_Tasks and exercises_:
(1) Please print the part of the parade ruling article below, between "Beginning in 1992, a" and "Day parade there.", inclusive.
(2) Proceed with the parade ruling article below by writing what comes after its final sentence, leaving the listing aside.

The unanimous decision goes beyond celebrations of St. Patrick's Day and reaches Fourth of July, Memorial Day, Labor Day, Thanksgiving and other parades year-round when they are organized by private groups. The issue has arisen, for example, over July 4 parades in Catonsville, where organizers have banned homosexual veterans.

However, the ruling apparently would not apply to parades sponsored and organized by the government itself -- such as the presidential inaugural.

Delving deeply into what is a parade, the court said it is not just people moving from here to there, but groups that give voice to particular messages -- with First Amendment protection against interference by government or unwanted outsiders.

Just as newspaper editors have a First Amendment right to decide what they print, the court said, private organizers of parades have a right to select the "contingents to make a parade. . . . Every participating unit affects the message conveyed by the private organizers."

In Catonsville, a group called the Gay and Lesbian Veterans of Maryland Inc. has sought unsuccessfully for three years to march behind its banner in the community's Fourth of July parade. George Abendschoen, director of the Catonsville Celebrations Committee, which has organized the parade for more than four decades, described yesterday's court ruling as "100 percent" correct.

He said the gay veterans group has not contacted the committee this year, adding: "It's a dead issue now. The Supreme Court has spoken."

Justice David H. Souter, speaking for the court, said states and cities may not dictate who will be included in a march on city streets by trying to turn a parade into "a place of public accommodation" and assuring everyone that they are welcome.

The decision dealt directly with an annual parade on the streets of South Boston -- an area known for its concentration of Irish-Americans. Since 1947, the St. Patrick's Day parade there has been run by South Boston veterans' groups.

Beginning in 1992, a group of Irish-American homosexuals sought to join the parade to show pride in both their Irish heritage and their homosexuality, and to show solidarity with homosexual groups who were rebuffed in attempts to march down New York's Fifth Avenue in the St. Patrick's Day parade there.

The South Boston organizers barred them, but state courts ordered them included. They marched that year and in 1993. But in 1994, the organizers canceled the parade rather than include the gay, lesbian and bisexual marchers. This year, the march was staged without homosexuals after the organizers went to federal court and got a judge's permission to exclude the homosexuals.

_Study material_:
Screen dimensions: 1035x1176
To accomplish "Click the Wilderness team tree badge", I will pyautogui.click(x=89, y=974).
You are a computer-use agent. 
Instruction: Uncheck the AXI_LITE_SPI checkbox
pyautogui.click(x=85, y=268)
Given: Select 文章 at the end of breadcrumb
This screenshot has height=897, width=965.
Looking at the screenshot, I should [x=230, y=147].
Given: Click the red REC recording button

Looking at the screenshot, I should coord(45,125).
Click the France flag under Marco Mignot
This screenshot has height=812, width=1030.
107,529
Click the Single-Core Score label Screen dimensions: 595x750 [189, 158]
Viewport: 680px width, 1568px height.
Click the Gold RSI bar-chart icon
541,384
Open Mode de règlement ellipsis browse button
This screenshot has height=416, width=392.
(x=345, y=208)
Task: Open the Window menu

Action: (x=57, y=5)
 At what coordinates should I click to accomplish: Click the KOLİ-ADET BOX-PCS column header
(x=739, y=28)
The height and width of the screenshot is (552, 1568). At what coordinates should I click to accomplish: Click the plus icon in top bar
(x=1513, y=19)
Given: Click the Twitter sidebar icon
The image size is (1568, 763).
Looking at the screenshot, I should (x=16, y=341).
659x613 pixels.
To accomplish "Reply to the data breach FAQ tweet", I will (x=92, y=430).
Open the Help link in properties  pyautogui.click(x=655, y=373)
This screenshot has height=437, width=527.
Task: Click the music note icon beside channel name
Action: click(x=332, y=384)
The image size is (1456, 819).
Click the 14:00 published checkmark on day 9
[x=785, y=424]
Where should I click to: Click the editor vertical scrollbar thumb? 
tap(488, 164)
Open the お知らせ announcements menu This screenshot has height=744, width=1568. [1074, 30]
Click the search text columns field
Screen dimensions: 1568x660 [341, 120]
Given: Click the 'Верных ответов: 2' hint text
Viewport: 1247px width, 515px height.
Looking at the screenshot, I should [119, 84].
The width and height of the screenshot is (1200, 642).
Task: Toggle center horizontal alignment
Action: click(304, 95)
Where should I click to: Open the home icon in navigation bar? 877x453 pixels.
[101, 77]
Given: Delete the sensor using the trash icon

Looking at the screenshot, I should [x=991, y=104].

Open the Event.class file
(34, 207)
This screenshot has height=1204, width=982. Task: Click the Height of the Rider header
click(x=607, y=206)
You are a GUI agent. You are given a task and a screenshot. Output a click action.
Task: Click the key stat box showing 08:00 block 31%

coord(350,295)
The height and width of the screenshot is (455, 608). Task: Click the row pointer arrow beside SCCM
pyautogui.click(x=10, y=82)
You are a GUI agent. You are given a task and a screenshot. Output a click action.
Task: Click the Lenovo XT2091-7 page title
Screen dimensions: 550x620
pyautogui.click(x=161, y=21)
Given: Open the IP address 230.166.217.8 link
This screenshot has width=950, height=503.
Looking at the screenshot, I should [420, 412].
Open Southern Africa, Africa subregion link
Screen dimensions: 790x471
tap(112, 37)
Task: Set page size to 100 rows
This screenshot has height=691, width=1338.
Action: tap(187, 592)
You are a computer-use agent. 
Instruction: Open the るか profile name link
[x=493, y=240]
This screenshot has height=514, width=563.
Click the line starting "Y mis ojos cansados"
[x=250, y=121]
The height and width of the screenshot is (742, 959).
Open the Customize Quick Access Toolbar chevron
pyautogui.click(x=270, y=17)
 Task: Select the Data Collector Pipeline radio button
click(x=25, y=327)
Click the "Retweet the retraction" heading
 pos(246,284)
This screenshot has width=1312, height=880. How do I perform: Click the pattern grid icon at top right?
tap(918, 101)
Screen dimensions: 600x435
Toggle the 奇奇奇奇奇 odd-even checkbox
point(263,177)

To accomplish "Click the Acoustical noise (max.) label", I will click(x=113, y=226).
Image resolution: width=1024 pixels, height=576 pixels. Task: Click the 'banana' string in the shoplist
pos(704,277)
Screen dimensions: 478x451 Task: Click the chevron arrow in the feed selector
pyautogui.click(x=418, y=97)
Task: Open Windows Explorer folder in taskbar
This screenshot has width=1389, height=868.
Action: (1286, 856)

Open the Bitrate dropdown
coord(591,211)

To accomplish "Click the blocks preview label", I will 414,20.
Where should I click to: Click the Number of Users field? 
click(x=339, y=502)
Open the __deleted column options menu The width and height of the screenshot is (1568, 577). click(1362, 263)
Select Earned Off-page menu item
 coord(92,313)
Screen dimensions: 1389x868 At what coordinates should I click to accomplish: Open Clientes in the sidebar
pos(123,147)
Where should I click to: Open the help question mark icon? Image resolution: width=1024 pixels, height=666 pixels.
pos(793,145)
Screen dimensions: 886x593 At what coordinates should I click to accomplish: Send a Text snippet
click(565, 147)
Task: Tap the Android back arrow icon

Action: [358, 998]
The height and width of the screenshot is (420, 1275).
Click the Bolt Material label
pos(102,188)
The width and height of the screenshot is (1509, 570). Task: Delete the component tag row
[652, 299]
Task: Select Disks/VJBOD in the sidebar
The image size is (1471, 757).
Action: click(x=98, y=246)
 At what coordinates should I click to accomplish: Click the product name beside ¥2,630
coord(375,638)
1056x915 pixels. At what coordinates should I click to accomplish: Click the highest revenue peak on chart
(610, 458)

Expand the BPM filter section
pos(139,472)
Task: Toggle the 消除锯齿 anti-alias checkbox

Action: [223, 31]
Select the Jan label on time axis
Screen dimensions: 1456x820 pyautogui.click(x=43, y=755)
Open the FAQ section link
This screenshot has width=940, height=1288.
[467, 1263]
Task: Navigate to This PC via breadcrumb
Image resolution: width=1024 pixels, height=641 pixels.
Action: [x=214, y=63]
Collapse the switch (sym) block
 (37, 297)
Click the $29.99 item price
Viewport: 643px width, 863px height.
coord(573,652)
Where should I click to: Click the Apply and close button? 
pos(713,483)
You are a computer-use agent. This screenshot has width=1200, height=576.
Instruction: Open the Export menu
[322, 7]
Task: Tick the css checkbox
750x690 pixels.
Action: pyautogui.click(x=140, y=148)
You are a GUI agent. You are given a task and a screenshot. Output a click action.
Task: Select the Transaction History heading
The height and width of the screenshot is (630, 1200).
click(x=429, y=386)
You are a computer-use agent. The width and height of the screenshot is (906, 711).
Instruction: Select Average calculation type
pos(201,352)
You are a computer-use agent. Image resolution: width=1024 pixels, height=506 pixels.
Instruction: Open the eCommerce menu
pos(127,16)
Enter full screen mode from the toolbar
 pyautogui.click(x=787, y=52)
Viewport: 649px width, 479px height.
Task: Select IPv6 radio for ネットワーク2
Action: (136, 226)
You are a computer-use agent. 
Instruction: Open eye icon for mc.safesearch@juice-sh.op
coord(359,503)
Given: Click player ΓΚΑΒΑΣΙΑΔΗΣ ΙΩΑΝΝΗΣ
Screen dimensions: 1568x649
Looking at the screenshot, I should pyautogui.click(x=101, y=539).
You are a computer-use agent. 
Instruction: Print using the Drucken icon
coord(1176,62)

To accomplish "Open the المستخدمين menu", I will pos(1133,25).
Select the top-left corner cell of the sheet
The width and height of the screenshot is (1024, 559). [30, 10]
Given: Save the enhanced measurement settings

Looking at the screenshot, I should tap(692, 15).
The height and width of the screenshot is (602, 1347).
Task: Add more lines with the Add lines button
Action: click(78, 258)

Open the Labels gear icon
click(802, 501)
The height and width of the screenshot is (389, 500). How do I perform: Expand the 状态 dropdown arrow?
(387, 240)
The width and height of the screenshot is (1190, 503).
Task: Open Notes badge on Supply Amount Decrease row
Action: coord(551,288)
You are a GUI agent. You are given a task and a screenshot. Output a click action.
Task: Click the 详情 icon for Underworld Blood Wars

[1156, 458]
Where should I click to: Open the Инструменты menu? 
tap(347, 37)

_Exercise results_:
(1)
Beginning in 1992, a group of Irish-American homosexuals sought to join the parade to show pride in both their Irish heritage and their homosexuality, and to show solidarity with homosexual groups who were rebuffed in attempts to march down New York's Fifth Avenue in the St. Patrick's Day parade there.

(2)
That put the federal court in conflict with the Massachusetts courts.

The Supreme Court, striking down the state court orders to include the homosexual marchers, said the message that a parade conveys "is distilled from the individual presentations along the way, and each unit's expression is perceived by spectators as part of the whole."

The court stressed, however, that parade organizers do not have to refine their message so that it conveys a specific theme worthy of First Amendment protection. Just as the First Amendment protects the mixed messages sent by the paintings of Jackson Pollock, the music of Arnold Schonberg, or the Jabberwocky verse of Lewis Carroll, it protects a parade with many messages, Justice Souter stressed.

All the messages, however, must be those that the sponsors want expressed, the court added.

Justice Souter said the court's ruling did not endorse the Irish-Americans' anti-gay sentiment, but was based "on the nation's commitment to protect freedom of speech."

One potential effect of the ruling, beyond parades, is that it threatens state university "speech codes" that ban student expression offensive to racial or religious minorities and women. Justice Souter's opinion spoke out against efforts by government institutions to promote "an approved message" or discourage "a disfavored one."

In another dispute over free-speech rights, the court turned down the first case to reach it over the constitutionality of the year-old federal law that seeks to protect abortion clinics from violence and blockades.

Joyce Woodall, a grandmother arrested for praying outside an Alexandria, Va., clinic last year, contended in an appeal that the law interfered with her First Amendment right to express her opposition to abortion.